Last Friday, they were the poster kids for a pair of hit Disney Channel movies. By Sunday evening, the leads of High School Musical 3: Senior Year — Zac Efron, Vanessa Hudgens, Ashley Tisdale, Lucas Grabeel, Corbin Bleu and Monique Coleman — were bona fide movie stars. The G-rated threequel grossed $42 million in the US in its first weekend, a feat no musical has ever come close to matching (runner-up Mamma Mia! opened to $27.8 million last summer). ”It far exceeded our expectations,” says Disney production chief Oren Aviv. ”And frankly, we already had high expectations.” So with the final basket sunk and the last showstopper sung, where do the Wildcats go from here?

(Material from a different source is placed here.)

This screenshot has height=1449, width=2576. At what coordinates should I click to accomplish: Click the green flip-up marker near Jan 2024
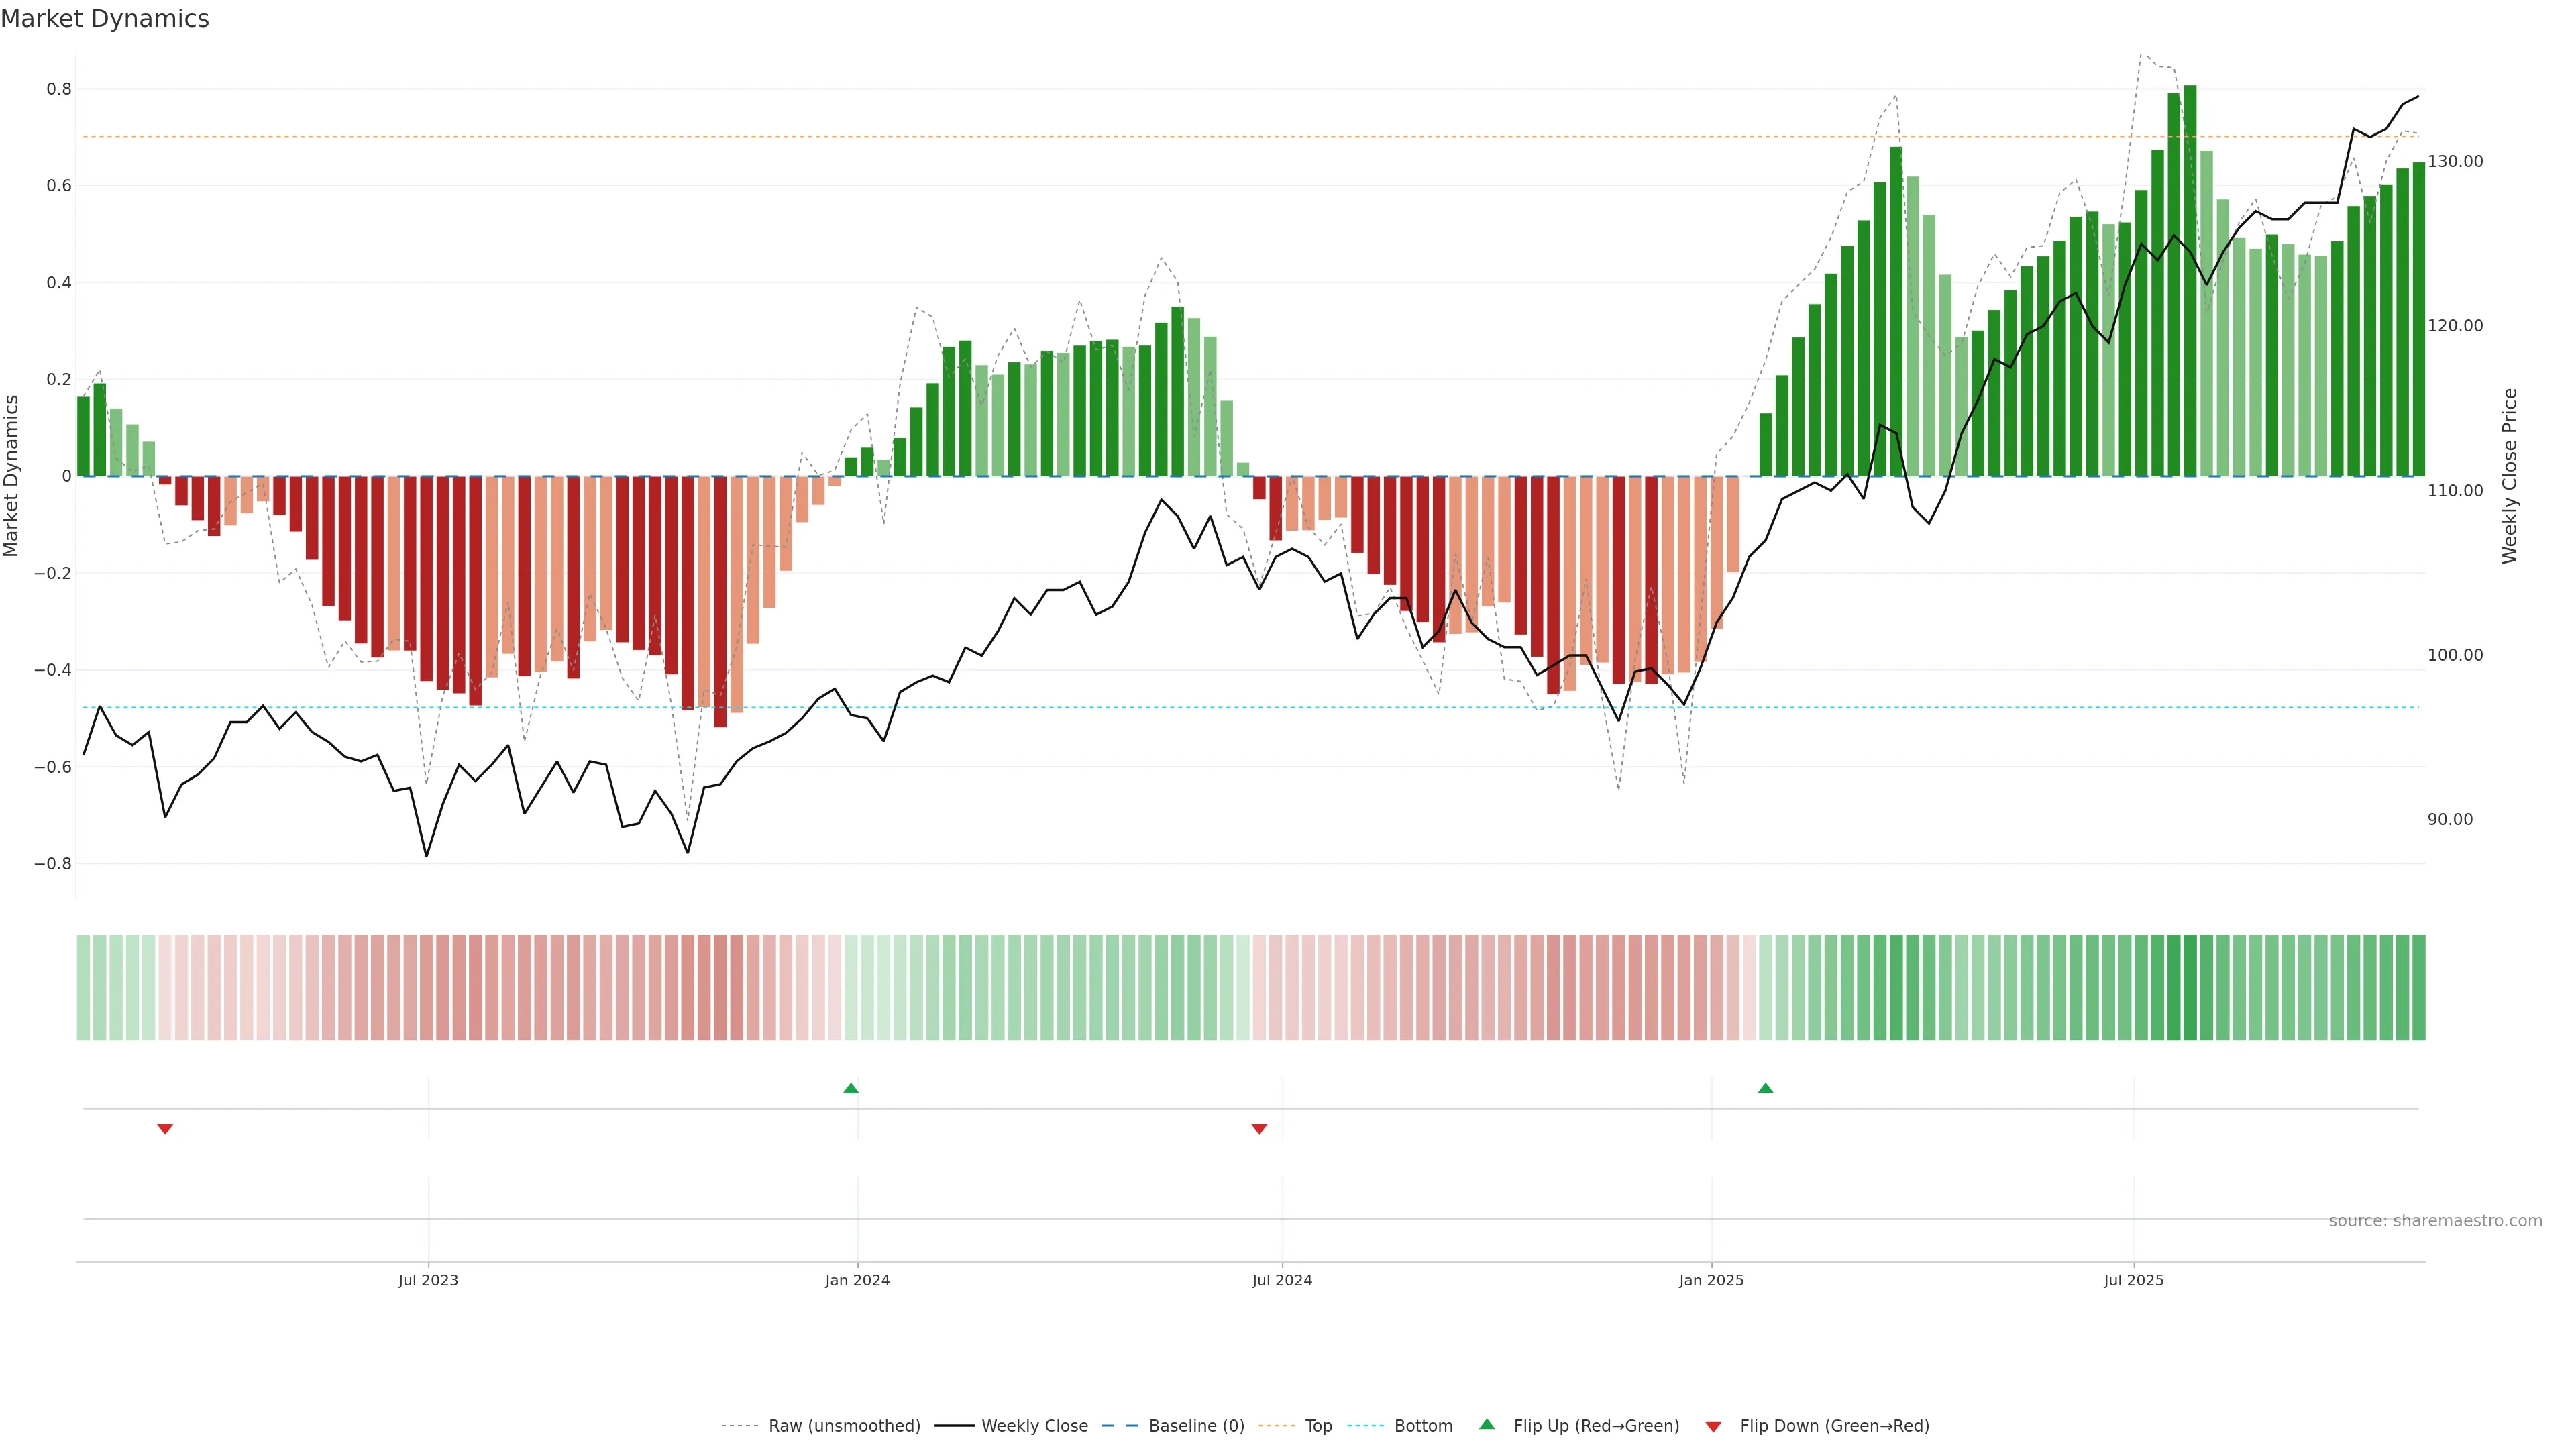(x=850, y=1088)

Though star Zac Efron has clearly been voted Most Likely to Succeed in his High School class, it’s still unclear whether the he can carry a movie alone. We’ll find out next April, when he headlines the Big-style comedy 17 Again. The project’s box office fate rests squarely on Efron’s shoulders, but director Burr Steers isn’t worried: ”He’ll be fine making the transition to leading man. Any doubt of that will be erased by this movie.” The 21-year-old also has an eclectic role in Me & Orson Welles, a Richard Linklater-directed period drama that’s still up for sale after premiering at last year’s Toronto Film Festival. Of course, Efron isn’t ditching his dancing shoes for good: He’s signed on for HSM3 director Kenny Ortega’s musical remake of the 1984 hit Footloose, which has now been fast-tracked for a spring production start to better capitalize on Efron’s current hit. ”It’s going to be a true contemporary role that includes a little more edge and sexuality,” says producer Neil Meron, who also worked with Efron on Hairspray. ”Zac is going to mature away from the Disney persona.”
Whether his onscreen teammates can do the same is still uncertain. Given the choice of sticking to their young fanbase or moving on to edgier fare, the gals seem to be playing it safe: Next July, Hudgens appears in the high school comedy Bandslam with Lisa Kudrow, while Tisdale — who has a musical remake of 1989’s Teen Witch in development — headlines the family comedy They Came from Upstairs, costarring Doris Roberts and a bunch of cuddly aliens. Coleman has yet to choose a follow-up.
As for the boys, Bleu will shift gears for the moto-cross drama Freestyle (which he coproduced) in January before releasing his second album in February. And Grabeel, who skipped much of the HSM3 press tour to shoot the family comedy Tokyo Jones/Legend of the Dancing Ninja, will be in theaters next month with a small role in Gus Van Sant’s weighty Oscar contender Milk.